Another potential issue, which is known to limit the clinical value of IgE-based diagnosis in allergy, is the existence of IgE directed against so-called cross-reactive carbohydrate determinants (CCDs) (Homann et al. 2017). CCDs are carbohydrate structures widely shared across allergens, which are the target of an IgE response. The most prominent example of CCD is galactose-α-(1,3)-galactose (α-Gal), which is the determinant underlying red meat allergy (Steinke et al. 2015). In this syndrome, individuals develop an IgE response specific for α-Gal, a carbohydrate linkage found in all mammals with the exception of higher apes and humans (Commins and Platts-Mills 2010), usually after sensitization due to repeated tick bites. This recently elucidated food allergy challenges current paradigms for several reasons (Iweala et al. 2020): (1) It is IgE-mediated, a reaction pattern usually classified as type I immediate hypersensitivity; however, symptoms in allergic patients occur several hours after red meat ingestion (Commins et al. 2016), making it the first example of a delayed-type, IgE-mediated hypersensitivity; (2) the IgE is directed against a carbohydrate rather than protein determinant, but unlike most CCDs, it is still able to elicit clinical symptoms; and (3) from the parasitological point of view, as sensitization is linked to exposure to certain ticks and, as shown by us and others recently, to Ascaris lumbricoides (Wilson et al. 2021) (Murangi et al. 2021), it may represent the first example of food allergy induced by direct exposure (in contrast to ingestion) to parasites.

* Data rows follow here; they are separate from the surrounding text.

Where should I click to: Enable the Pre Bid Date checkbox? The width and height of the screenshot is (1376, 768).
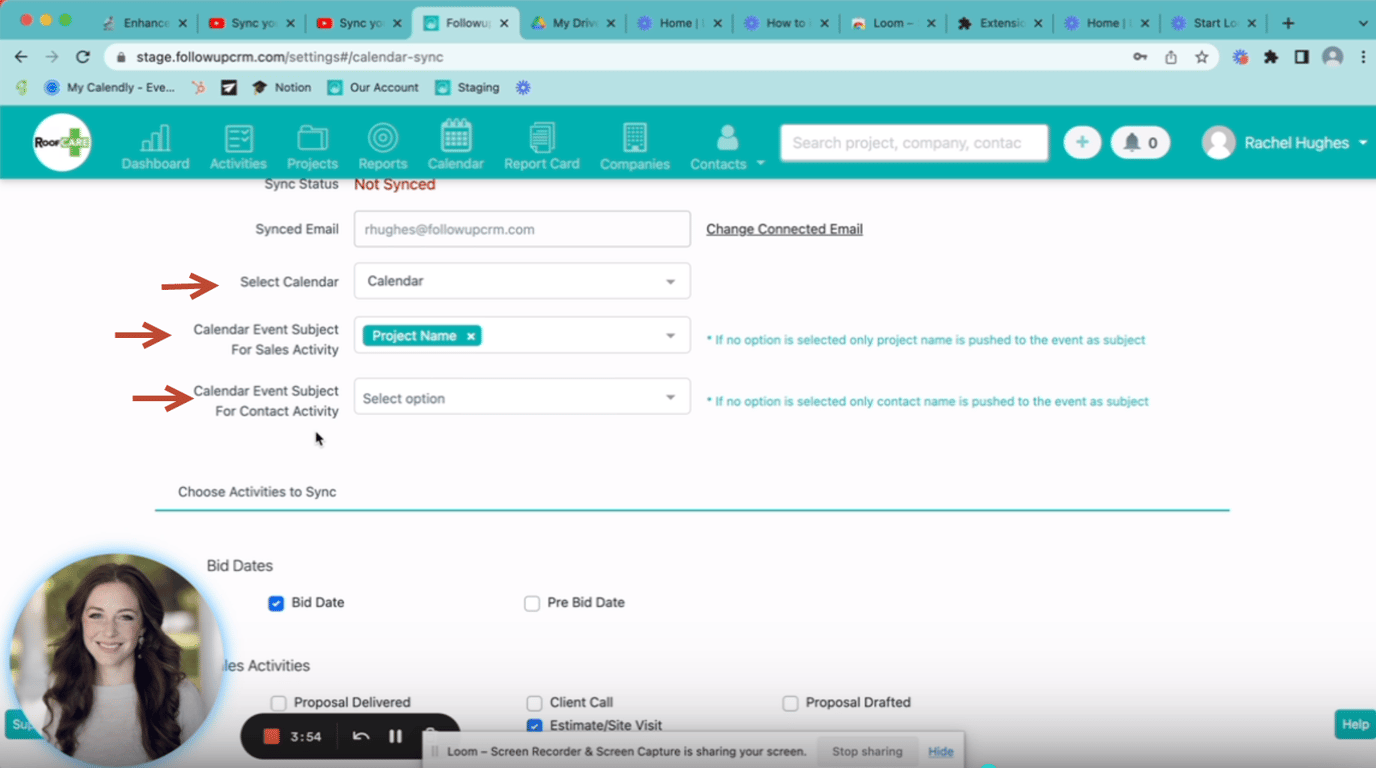point(531,603)
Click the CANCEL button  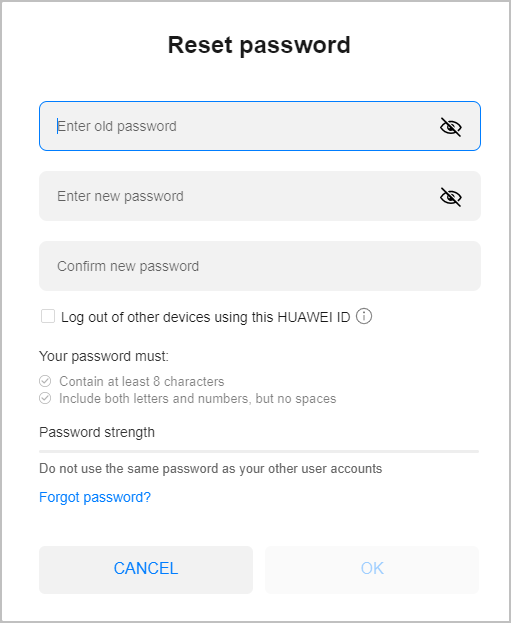tap(146, 569)
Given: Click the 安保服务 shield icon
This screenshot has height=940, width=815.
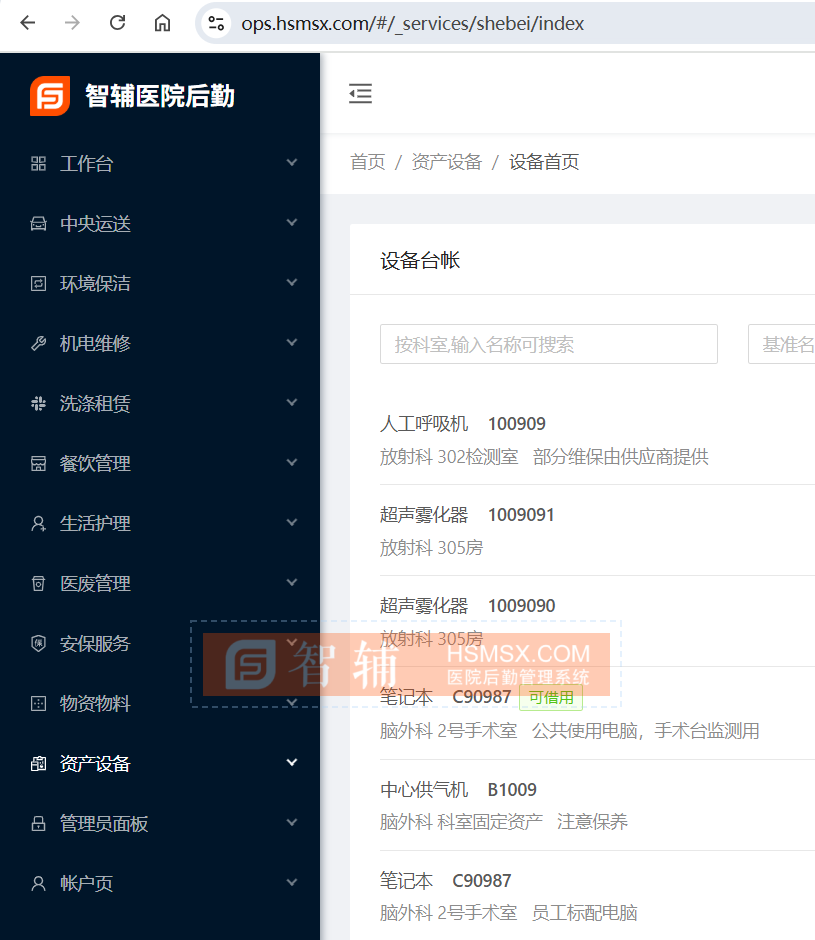Looking at the screenshot, I should click(39, 644).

IgE sensitization to α-Gal induced disease may also go beyond food allergy, as suggested by a recent work implying a link with cardiovascular disease (Wilson and Platts-Mills 2019). The important fact to consider in the context of this article is that α-Gal sensitization can be detected using basophil activation assays, as recently shown by several authors (Commins et al. 2014; Hilger et al. 2016; Mehlich et al. 2019). However, we have been unable to detect activation of RS-ATL8 cells using sera of red meat allergic patients for reasons that still elude us.

Another important potential source of false-positive results in conventional serological methods caused by CCDs is the occurrence of a high level of cross-reactivity between parasite- and plant-derived glycans recognized by IgG, as shown for Schistosoma mansoni in several studies by Michael J. Doenhoff and his co-workers (El-Faham et al. 2020; Igetei et al. 2017, 2018). However, the relevance of these findings for IgE responses has yet to be examined.

With the exception of α-Gal-carrying allergens, the inability of most CCDs to crosslink receptor-bound IgE means that such allergens are unlikely to cause false-positive results in IgE reporter cell line assays, in contrast to assays measuring binding of specific IgE to allergens immobilized on a solid phase (Foetisch et al. 2003). Conversely, however, the observation that a large amount of IgE in Leishmaniasis appears to be directed against carbohydrate epitopes (Atta et al. 2004) implies that any leishmanial diagnostic allergens for use in IgE reporter systems, relying on effective IgE crosslinking by allergens, will have to be chosen carefully.

Taken together, parasite-specific IgE, despite its ubiquity in the immune response to parasites, is currently under-used as a diagnostic tool, in contrast to the use of allergen-specific IgE in allergic diseases, where it plays a central role. The development of highly sensitive IgE reporter systems may play an important role in overcoming some of the real or perceived issues limiting the diagnostic use of IgE in parasite infections. However, implementing an IgE-based diagnostic system will require a careful choice of suitable allergens. Only then can the performance of such diagnostic systems be tested in a variety of parasitic disease settings.